Memasuki waktu sholat Isya dan Tarawih, personel ditempatkan di sekitar Masjid Al Alam untuk memastikan kelancaran arus kendaraan dan keamanan jamaah. Pengaturan difokuskan pada akses keluar-masuk area masjid serta lokasi parkir yang berpotensi menimbulkan kemacetan.
Pada malam hari, patroli dilaksanakan di sejumlah titik rawan seperti Bundaran Gubernur, Bundaran Tank, dan kawasan Baruga. Patroli ini bertujuan mengantisipasi aksi balap liar, aktivitas geng motor, serta penggunaan knalpot brong yang meresahkan masyarakat.
Selain itu, patroli subuh yang dimulai pukul 03.30 Wita menyasar rute Mako PJR – Simpang IAIN – Gerbang Ranomeeto – depan Maxcel – Jalan Baru – Bundaran Abunawas – Bhat Bat – dan kembali ke Mako PJR. Petugas juga memberikan imbauan kepada masyarakat yang melaksanakan sahur on the road agar segera kembali ke kediaman masing-masing guna mencegah potensi gangguan keamanan dan ketertiban lalu lintas.
Dalam pelaksanaannya, personel tidak hanya melakukan pengaturan, tetapi juga memberikan edukasi serta teguran simpatik kepada pengendara yang melanggar aturan lalu lintas, seperti melawan arus dan tidak menggunakan helm.

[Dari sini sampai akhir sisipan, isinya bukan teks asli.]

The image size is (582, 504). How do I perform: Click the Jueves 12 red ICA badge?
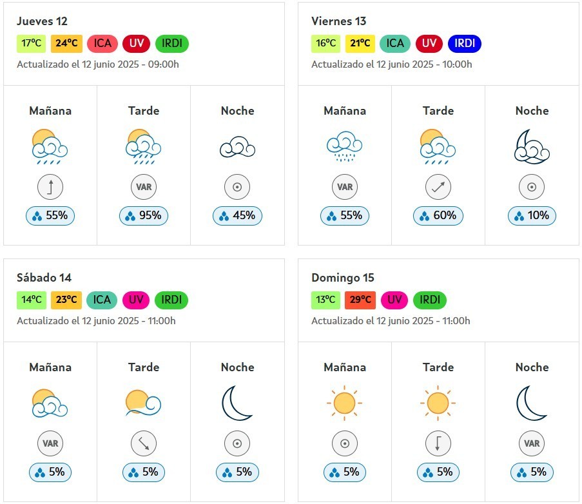[x=102, y=43]
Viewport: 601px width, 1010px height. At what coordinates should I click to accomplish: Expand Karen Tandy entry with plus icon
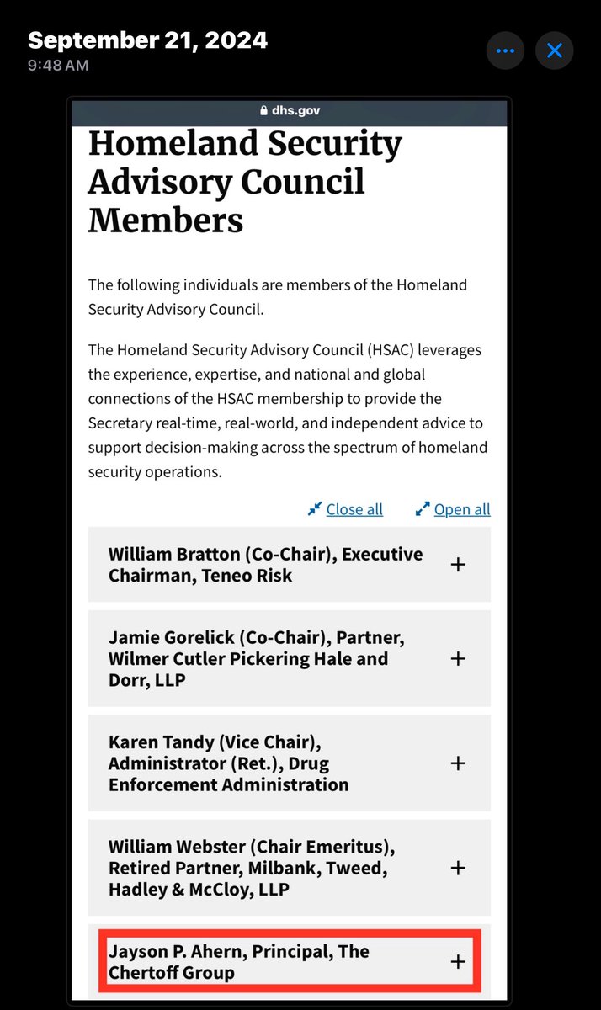coord(458,763)
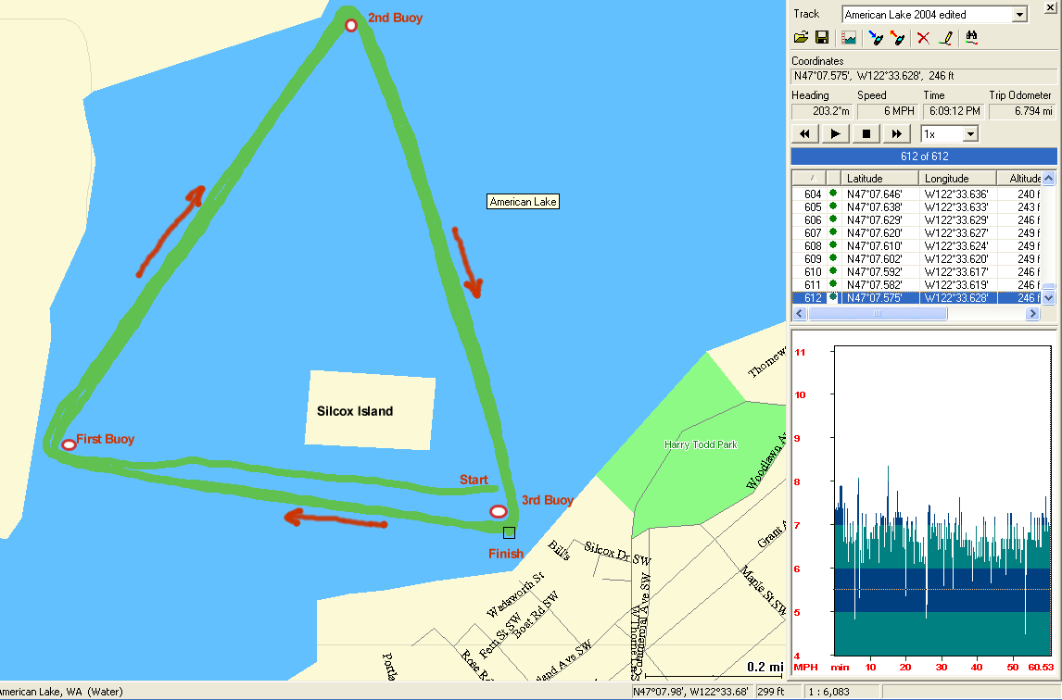Click the blue arrow GPS transfer icon
Viewport: 1062px width, 700px height.
[875, 38]
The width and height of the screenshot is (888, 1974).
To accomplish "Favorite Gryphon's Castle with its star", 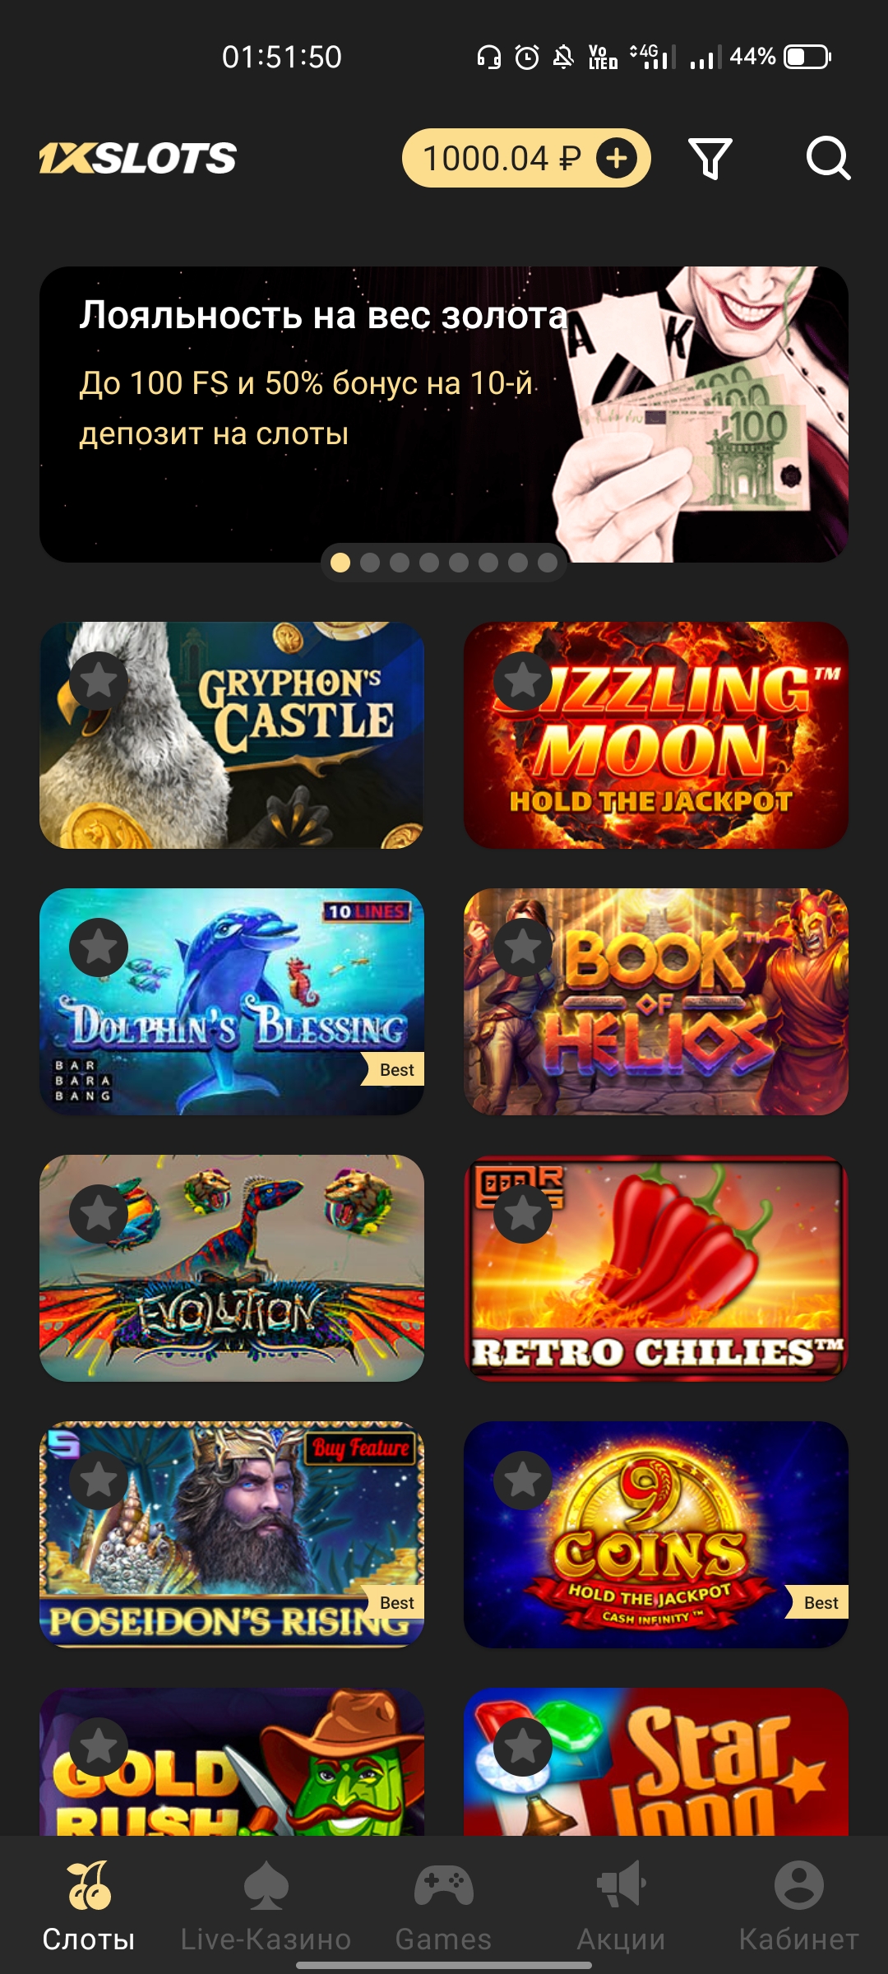I will coord(99,681).
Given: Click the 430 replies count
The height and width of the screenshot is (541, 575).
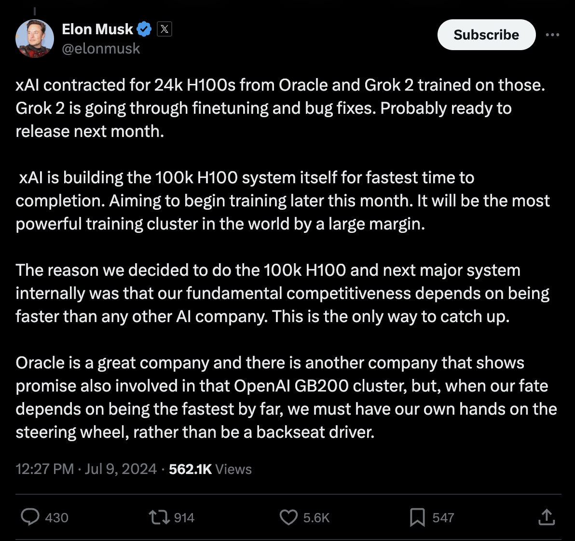Looking at the screenshot, I should (x=56, y=517).
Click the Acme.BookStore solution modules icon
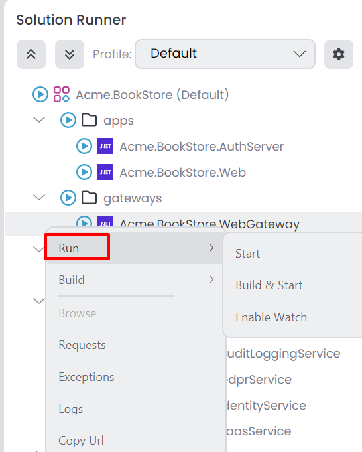The image size is (362, 452). tap(62, 94)
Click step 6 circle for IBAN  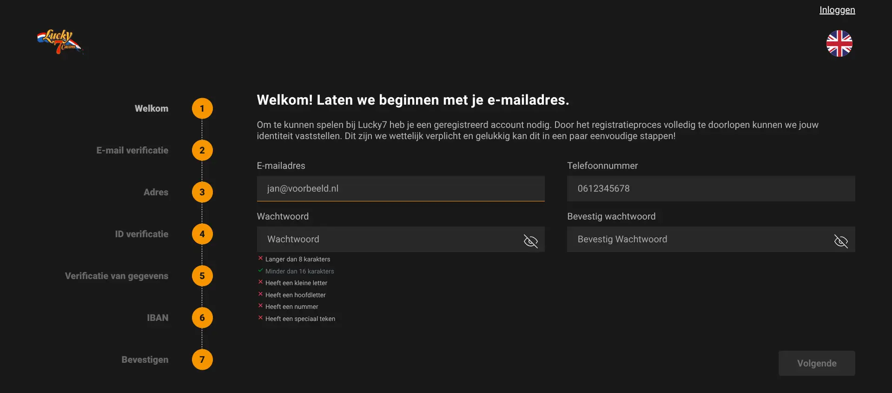click(202, 318)
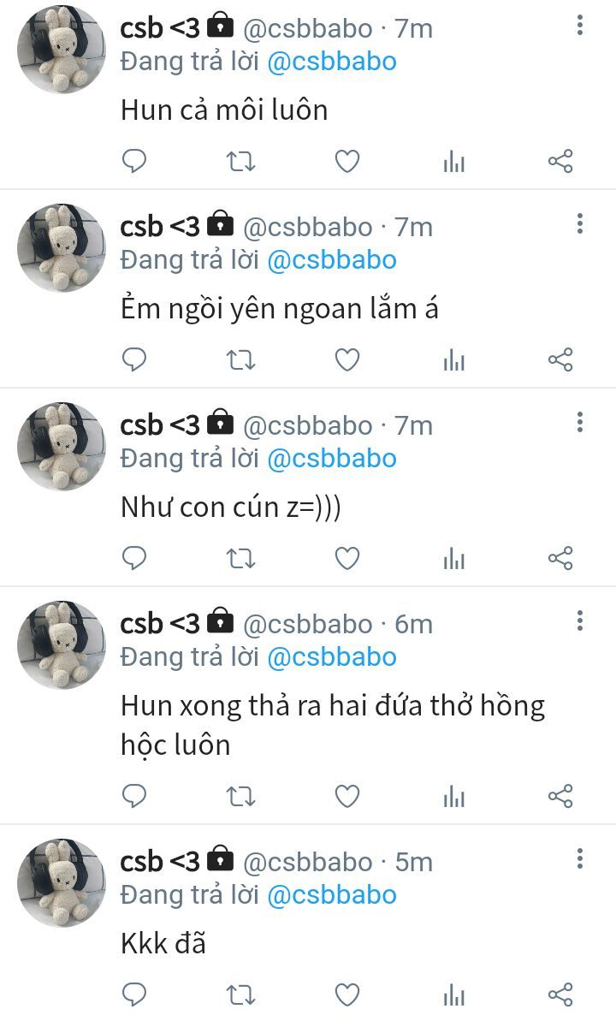The width and height of the screenshot is (616, 1015).
Task: Share the 'Như con cún z=)))' tweet
Action: coord(560,559)
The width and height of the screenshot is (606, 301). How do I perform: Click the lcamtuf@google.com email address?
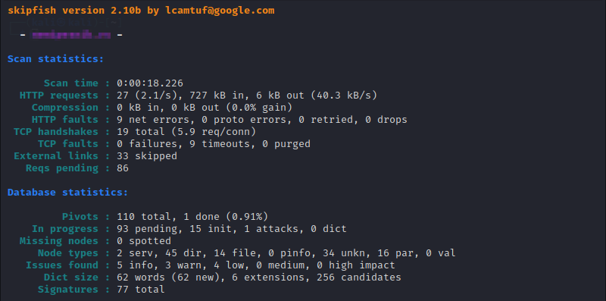tap(220, 11)
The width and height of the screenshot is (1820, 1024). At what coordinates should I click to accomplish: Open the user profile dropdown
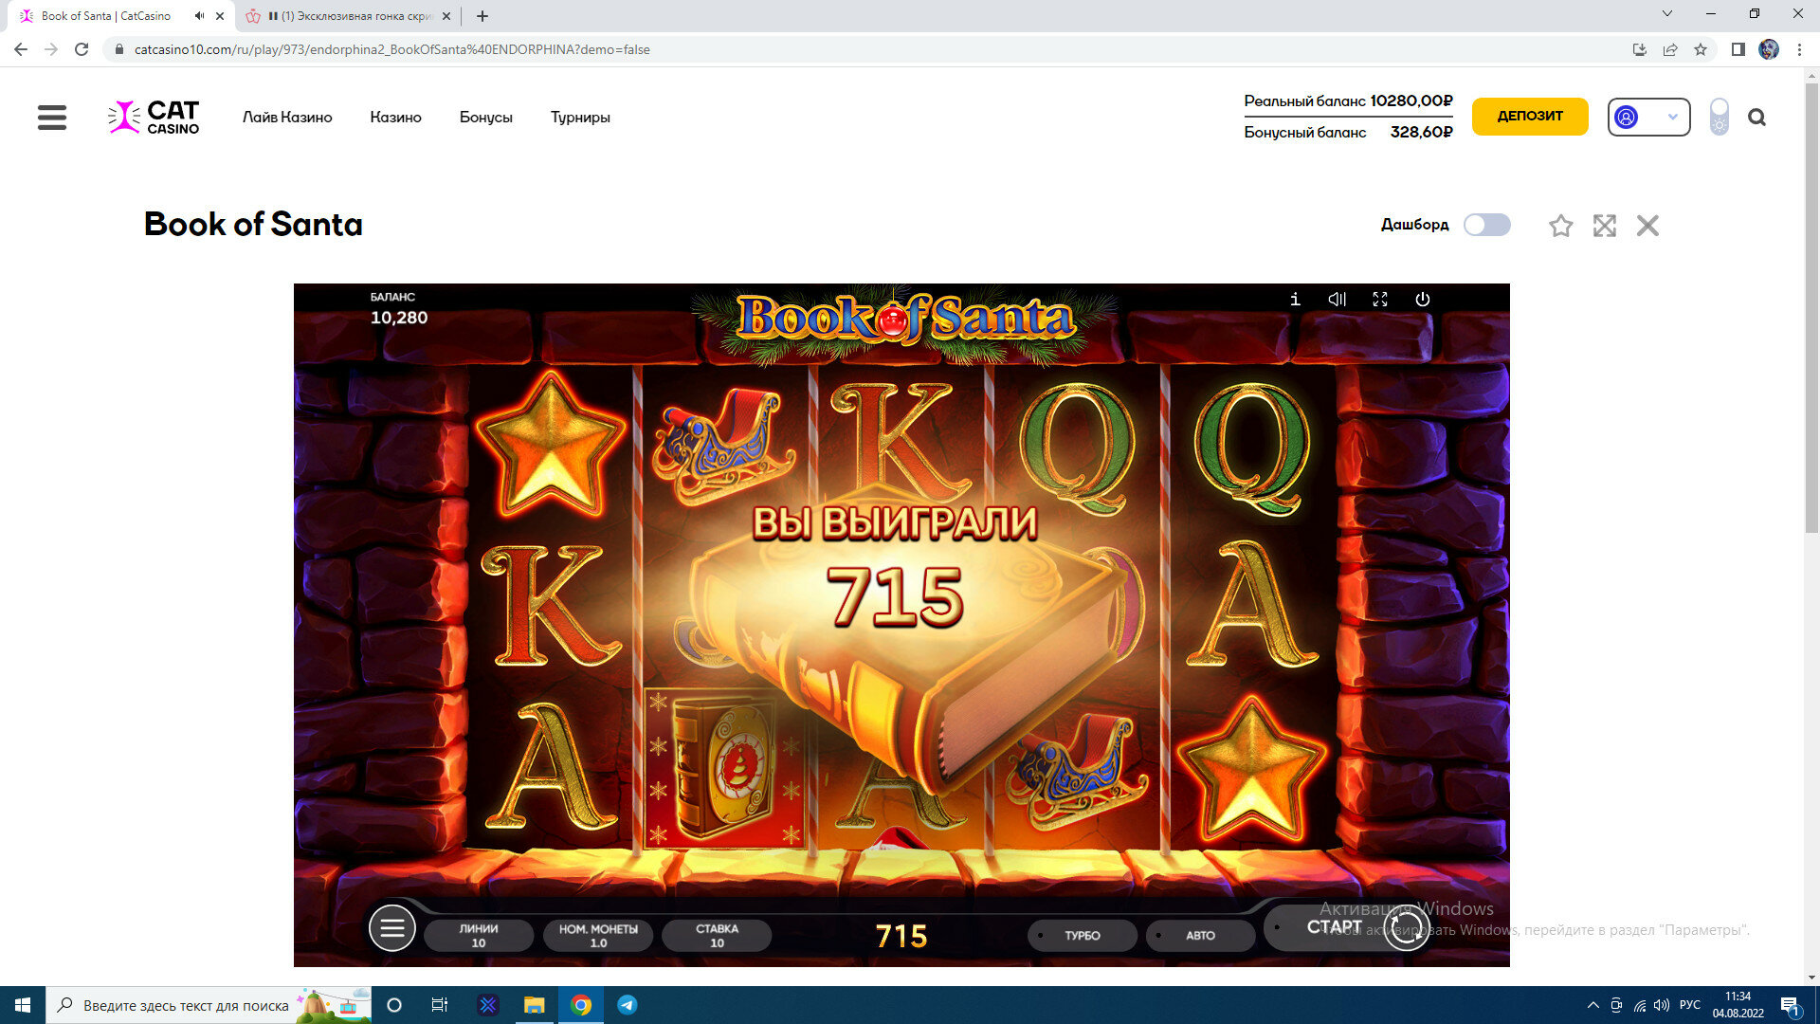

Secara umum, seluruh rangkaian kegiatan berjalan aman, tertib, dan terkendali. Kehadiran personel di lapangan diharapkan mampu memberikan rasa aman dan nyaman kepada masyarakat dalam menjalankan ibadah Ramadan, sekaligus menekan potensi pelanggaran dan kecelakaan lalu lintas di wilayah hukum Polda Sulawesi Tenggara.